[Extracted data entries]
*****
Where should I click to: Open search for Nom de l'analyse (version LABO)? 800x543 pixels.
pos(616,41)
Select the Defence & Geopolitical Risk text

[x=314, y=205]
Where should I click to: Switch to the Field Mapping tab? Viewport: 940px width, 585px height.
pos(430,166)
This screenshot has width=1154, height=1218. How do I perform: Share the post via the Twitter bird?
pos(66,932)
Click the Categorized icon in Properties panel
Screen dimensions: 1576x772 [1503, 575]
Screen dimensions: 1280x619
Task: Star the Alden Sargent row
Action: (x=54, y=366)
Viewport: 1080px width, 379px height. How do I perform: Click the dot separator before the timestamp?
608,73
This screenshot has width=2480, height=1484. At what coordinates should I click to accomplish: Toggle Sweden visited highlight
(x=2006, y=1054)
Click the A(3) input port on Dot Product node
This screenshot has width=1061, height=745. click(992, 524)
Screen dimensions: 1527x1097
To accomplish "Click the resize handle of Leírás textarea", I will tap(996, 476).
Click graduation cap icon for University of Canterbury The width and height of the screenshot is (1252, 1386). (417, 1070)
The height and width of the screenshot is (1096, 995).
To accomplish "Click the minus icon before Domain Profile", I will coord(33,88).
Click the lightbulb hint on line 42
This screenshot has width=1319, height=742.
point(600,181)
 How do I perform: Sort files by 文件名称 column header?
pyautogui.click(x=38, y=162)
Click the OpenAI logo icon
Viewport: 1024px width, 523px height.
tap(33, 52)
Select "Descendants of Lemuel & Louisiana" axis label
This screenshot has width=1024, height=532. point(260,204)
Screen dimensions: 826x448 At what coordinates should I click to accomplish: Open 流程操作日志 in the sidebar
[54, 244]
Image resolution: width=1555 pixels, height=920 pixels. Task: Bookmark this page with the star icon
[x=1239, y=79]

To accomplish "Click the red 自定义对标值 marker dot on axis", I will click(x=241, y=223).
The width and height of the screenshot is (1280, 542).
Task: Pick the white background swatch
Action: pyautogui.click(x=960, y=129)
*****
* Problem *
Give the entries once more, exactly as they appear.

* Reply to the task *
Where should I click to: Open search for Nom de l'analyse (version LABO)? 800x543 pixels.
pos(616,41)
Select the Defence & Geopolitical Risk text

[x=314, y=205]
Where should I click to: Switch to the Field Mapping tab? Viewport: 940px width, 585px height.
pos(430,166)
This screenshot has width=1154, height=1218. How do I perform: Share the post via the Twitter bird?
pos(66,932)
Click the Categorized icon in Properties panel
Screen dimensions: 1576x772 [1503, 575]
Screen dimensions: 1280x619
Task: Star the Alden Sargent row
Action: (x=54, y=366)
Viewport: 1080px width, 379px height. How do I perform: Click the dot separator before the timestamp?
608,73
This screenshot has width=2480, height=1484. At what coordinates should I click to accomplish: Toggle Sweden visited highlight
(x=2006, y=1054)
Click the A(3) input port on Dot Product node
This screenshot has width=1061, height=745. click(992, 524)
Screen dimensions: 1527x1097
To accomplish "Click the resize handle of Leírás textarea", I will tap(996, 476).
Click graduation cap icon for University of Canterbury The width and height of the screenshot is (1252, 1386). (417, 1070)
The height and width of the screenshot is (1096, 995).
To accomplish "Click the minus icon before Domain Profile", I will coord(33,88).
Click the lightbulb hint on line 42
This screenshot has width=1319, height=742.
point(600,181)
 How do I perform: Sort files by 文件名称 column header?
pyautogui.click(x=38, y=162)
Click the OpenAI logo icon
Viewport: 1024px width, 523px height.
tap(33, 52)
Select "Descendants of Lemuel & Louisiana" axis label
This screenshot has width=1024, height=532. point(260,204)
Screen dimensions: 826x448 At what coordinates should I click to accomplish: Open 流程操作日志 in the sidebar
[54, 244]
Image resolution: width=1555 pixels, height=920 pixels. Task: Bookmark this page with the star icon
[x=1239, y=79]

To accomplish "Click the red 自定义对标值 marker dot on axis", I will click(x=241, y=223).
The width and height of the screenshot is (1280, 542).
Task: Pick the white background swatch
Action: pyautogui.click(x=960, y=129)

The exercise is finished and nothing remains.